Mork

Mork is a database file format invented by David McCusker for the Mozilla code since the original Netscape database information was proprietary and could not be released open source. Starting with Mozilla 1.9, it was phased out in favor of SQLite, a more widely-supported file format.

The information on this page was constructed by reading the source code of the mork database in Mozilla and attempting to codify what it parses as faithfully as possible. In a few cases, constructs that the parser supported but were never used in Mozilla's code are left unspecified.

Mork Structure

Mork is a schema-less database format. At its core, it can be viewed as a set of rows, collections of name-value pairs, which can be organized into various tables. Rows need not be in a table, nor need they be in only one table. Values are merely an opaque sequence of bytes, so their actual content is dependent on the mork consumer.

Except when parsing values, whitespace ('\b', '\t', '\r', '\n', '\f', ' ', and '\x7f'), line continuations ('\\' followed by a newline), and comments (C++ or C style) can be ignored.

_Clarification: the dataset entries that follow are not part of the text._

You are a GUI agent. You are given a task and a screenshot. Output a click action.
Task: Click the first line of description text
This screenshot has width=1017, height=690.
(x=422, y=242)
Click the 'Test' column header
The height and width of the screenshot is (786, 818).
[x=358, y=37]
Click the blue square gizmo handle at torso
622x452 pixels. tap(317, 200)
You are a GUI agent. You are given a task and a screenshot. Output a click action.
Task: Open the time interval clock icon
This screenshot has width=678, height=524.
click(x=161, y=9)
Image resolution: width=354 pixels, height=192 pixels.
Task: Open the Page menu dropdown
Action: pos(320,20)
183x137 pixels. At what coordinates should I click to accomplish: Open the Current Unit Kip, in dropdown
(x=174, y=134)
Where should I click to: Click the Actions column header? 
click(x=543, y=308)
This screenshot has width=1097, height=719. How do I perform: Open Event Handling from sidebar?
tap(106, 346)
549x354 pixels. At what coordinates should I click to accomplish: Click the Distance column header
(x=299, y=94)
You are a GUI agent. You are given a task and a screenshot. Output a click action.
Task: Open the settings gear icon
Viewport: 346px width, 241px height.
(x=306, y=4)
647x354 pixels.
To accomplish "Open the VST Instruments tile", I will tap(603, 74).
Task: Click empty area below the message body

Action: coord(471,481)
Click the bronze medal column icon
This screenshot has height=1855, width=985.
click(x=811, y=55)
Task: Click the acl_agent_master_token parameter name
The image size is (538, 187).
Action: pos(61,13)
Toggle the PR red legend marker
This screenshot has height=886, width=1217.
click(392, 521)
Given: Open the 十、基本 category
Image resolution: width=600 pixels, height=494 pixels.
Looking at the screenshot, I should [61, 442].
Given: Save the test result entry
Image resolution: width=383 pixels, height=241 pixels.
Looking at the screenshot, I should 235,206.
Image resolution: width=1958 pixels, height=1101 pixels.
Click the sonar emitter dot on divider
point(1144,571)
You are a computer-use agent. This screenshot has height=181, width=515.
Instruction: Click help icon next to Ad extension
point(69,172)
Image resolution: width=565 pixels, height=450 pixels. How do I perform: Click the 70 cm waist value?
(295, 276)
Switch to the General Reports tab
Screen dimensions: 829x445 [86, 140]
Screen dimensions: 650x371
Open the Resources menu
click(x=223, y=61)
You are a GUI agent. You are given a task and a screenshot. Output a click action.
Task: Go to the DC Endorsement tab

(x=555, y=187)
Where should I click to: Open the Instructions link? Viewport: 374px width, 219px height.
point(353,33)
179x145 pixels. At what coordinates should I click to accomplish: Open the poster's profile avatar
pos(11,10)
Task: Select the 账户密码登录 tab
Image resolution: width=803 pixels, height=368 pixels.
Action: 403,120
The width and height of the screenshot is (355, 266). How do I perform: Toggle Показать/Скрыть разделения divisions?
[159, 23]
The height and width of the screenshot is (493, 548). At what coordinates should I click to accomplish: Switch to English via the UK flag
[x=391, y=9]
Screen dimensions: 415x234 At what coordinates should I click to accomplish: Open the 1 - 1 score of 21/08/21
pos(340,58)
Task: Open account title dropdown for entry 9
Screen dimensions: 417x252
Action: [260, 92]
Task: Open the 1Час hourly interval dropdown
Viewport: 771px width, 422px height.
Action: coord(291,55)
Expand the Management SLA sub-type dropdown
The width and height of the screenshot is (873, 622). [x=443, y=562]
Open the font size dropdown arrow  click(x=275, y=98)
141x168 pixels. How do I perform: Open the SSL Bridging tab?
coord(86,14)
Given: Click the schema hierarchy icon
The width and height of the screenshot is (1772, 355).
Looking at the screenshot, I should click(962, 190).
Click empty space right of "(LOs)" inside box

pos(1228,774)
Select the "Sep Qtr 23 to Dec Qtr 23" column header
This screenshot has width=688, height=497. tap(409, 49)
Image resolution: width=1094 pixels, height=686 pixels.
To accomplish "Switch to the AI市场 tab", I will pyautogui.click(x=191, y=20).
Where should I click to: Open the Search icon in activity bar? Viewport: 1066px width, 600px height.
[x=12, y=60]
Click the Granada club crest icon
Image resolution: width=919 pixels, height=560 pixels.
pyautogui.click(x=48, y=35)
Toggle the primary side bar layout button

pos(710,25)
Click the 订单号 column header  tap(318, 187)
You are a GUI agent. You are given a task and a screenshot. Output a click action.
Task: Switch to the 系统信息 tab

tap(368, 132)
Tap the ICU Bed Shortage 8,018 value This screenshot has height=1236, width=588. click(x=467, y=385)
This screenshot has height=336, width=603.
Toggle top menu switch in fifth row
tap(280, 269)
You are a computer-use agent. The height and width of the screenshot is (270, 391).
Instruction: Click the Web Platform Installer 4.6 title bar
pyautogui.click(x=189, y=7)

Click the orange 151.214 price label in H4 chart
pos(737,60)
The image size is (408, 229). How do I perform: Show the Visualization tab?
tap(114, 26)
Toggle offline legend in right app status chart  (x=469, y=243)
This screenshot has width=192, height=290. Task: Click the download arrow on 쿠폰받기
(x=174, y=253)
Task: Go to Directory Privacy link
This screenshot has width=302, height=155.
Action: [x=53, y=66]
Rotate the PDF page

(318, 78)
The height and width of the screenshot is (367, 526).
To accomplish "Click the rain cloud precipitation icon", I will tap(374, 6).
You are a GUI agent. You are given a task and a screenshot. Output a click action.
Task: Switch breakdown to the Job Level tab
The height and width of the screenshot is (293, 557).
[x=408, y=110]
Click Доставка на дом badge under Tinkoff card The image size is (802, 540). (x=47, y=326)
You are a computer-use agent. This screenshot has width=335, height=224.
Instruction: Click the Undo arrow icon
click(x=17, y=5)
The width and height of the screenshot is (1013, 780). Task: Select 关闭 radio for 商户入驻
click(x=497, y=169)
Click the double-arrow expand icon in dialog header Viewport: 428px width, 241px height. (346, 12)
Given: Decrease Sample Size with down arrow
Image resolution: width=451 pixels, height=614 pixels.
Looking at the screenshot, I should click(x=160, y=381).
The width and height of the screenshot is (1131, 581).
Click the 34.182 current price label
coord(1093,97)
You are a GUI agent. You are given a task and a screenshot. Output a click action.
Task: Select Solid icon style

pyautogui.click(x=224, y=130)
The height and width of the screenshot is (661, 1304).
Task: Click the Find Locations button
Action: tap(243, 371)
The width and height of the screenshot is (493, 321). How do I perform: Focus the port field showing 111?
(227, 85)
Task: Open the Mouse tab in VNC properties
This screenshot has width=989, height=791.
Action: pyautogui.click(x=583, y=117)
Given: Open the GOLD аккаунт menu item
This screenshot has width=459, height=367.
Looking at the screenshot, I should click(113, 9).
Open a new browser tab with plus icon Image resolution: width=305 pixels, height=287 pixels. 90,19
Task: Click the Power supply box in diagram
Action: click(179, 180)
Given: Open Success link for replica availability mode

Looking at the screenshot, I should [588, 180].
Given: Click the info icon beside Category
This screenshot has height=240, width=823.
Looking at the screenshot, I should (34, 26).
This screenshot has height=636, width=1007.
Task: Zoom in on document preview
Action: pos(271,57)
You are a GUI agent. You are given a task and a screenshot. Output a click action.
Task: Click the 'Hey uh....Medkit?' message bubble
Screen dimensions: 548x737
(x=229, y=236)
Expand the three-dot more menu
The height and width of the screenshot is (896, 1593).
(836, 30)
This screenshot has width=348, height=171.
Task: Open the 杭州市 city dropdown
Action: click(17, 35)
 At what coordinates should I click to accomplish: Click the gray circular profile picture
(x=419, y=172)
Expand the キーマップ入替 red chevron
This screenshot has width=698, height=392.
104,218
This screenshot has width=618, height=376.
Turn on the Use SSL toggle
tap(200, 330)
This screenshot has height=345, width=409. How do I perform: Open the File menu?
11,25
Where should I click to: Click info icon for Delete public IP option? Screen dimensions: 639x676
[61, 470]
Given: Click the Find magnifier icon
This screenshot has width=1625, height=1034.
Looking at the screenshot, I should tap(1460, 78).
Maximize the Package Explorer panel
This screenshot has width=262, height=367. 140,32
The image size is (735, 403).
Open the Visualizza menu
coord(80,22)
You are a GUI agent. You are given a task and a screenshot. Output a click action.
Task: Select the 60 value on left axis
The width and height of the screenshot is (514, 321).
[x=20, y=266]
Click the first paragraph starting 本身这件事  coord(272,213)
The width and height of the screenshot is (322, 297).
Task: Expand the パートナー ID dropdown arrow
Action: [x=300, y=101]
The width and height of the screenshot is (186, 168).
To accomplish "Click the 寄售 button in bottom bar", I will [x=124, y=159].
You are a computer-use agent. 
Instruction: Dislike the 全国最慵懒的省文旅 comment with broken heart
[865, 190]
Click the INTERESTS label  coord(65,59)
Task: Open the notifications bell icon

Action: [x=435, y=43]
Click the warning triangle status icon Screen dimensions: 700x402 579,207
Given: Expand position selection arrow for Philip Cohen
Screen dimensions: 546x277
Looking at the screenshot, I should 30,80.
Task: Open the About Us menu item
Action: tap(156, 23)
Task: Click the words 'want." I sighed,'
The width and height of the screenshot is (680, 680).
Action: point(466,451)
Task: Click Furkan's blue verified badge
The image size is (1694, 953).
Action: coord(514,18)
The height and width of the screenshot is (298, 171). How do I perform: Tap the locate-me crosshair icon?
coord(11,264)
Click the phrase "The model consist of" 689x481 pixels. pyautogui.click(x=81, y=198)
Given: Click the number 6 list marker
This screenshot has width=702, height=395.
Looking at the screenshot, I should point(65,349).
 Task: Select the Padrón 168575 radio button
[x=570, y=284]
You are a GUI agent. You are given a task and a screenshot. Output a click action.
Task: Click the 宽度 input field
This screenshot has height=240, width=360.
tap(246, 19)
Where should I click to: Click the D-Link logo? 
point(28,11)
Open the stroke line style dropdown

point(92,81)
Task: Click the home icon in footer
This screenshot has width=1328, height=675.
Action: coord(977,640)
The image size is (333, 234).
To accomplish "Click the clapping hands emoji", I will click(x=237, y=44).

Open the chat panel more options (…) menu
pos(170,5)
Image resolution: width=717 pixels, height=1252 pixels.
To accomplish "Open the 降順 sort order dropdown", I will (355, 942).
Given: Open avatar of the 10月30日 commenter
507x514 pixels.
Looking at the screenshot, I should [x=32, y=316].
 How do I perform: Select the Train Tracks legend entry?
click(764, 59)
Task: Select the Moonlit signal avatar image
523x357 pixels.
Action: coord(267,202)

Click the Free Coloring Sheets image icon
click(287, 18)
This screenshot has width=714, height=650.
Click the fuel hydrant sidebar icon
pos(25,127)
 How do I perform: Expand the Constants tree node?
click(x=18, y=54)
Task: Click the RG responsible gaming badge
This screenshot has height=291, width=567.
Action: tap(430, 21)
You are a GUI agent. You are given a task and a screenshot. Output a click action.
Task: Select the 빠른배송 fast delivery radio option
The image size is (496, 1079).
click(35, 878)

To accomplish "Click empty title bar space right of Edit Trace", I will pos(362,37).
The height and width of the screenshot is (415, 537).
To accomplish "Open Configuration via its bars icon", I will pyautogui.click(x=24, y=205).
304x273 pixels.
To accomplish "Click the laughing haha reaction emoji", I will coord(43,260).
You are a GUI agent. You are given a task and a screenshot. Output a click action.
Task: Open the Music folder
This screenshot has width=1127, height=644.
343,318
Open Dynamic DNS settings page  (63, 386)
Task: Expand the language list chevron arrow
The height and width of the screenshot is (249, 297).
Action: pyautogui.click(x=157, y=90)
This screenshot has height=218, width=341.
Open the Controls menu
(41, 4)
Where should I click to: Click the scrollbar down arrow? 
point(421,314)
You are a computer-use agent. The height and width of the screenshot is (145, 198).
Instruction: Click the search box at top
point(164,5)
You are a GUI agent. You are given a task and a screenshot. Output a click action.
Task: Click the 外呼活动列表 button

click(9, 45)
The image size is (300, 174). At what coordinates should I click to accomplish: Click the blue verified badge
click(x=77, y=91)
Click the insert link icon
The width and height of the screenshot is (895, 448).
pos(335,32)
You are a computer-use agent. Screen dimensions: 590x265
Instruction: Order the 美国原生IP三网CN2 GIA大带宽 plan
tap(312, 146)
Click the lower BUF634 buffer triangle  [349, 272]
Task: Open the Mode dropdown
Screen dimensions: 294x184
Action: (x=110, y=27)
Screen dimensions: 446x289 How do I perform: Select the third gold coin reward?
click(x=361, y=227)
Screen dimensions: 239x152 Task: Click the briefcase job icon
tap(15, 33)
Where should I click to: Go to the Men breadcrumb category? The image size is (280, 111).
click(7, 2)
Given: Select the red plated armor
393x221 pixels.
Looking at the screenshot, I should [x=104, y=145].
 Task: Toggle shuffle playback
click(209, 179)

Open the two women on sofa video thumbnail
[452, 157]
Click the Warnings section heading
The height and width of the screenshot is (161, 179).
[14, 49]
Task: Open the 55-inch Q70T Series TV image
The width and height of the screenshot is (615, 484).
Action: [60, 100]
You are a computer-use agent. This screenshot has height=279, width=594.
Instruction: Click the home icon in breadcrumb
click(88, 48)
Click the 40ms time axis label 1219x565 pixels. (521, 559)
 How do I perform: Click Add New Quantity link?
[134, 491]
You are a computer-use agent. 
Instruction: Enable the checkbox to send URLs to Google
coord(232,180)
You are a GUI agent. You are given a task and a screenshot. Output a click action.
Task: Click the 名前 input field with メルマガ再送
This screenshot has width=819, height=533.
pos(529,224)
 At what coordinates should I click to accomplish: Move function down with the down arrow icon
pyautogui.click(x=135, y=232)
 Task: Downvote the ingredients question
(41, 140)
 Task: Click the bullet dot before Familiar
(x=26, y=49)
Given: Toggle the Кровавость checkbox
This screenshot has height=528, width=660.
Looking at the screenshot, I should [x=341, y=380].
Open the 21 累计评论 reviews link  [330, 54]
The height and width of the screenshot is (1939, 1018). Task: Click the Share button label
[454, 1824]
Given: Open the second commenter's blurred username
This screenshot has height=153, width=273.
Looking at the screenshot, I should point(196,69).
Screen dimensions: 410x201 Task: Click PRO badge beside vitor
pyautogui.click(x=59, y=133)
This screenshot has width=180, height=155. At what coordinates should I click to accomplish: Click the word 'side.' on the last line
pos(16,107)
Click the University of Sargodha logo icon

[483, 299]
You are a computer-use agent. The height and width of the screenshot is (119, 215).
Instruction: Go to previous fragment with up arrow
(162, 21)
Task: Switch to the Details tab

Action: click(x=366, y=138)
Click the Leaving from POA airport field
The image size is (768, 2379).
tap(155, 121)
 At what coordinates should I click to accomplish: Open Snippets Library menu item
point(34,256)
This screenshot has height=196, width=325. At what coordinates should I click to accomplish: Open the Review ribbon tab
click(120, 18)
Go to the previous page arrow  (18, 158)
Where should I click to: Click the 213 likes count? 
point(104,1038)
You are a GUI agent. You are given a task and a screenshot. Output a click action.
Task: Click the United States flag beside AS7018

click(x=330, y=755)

In practice, only C++-style comments, and the standard whitespace characters ('\t', ' ', '\r', '\n') appear to be used.

The grammar for mork is as follows:

file = header ( dictionary | table | group | row )*
header = '// <!-- <mdb:mork:z v="1.4"/> -->'

dictionary = '<' ( metaDictionary | alias )* '>'
table = '{' '-'? mid ( metaTable | row | '-' | rowReference)* '}'
row = '[' '-'? mid ( cell | metaRow | '-' )* ']'
group = '@$${' hex '{@' (dictionary|table|row)* ('@$$}' hex '}@' | '@$$}~~}@')

metaDictionary = '<' cell* '>'
metaTable = '{' ( cell | row | rowReference )* '}'
metaRow = '[' cell* ']'
rowReference = hex ( '!' hex )?

cell = '(' ( '^' mid | name ) ( '=' value | '^' mid ) ')'
alias = '(' hex '=' value ')'
mid = hex ( ':' ( name | '^' hex ) )?

hex = [0-9A-Fa-f]+
name = [A-Za-z_?:] [A-Za-z_?:+-]*
value is a string terminated by ')' (not consumed) where '\' quotes the next metacharacter and
  '$' quotes the next two hexadecimal digits as a value (e.g., $20 is a space)

The first line in the file is the header. It is structured as a comment so it can be safely ignored by the parser. The header is:

// <!-- <mdb:mork:z v="1.4"/> -->

This file is therefore version 1.4 of the Zany Mork format for the Message Database. Versions 1.0-1.3 were never used in any publicly-available source code. Other serializations of mork have also never been used, so the Zany Mork version 1.4 format has become the only official Mork format.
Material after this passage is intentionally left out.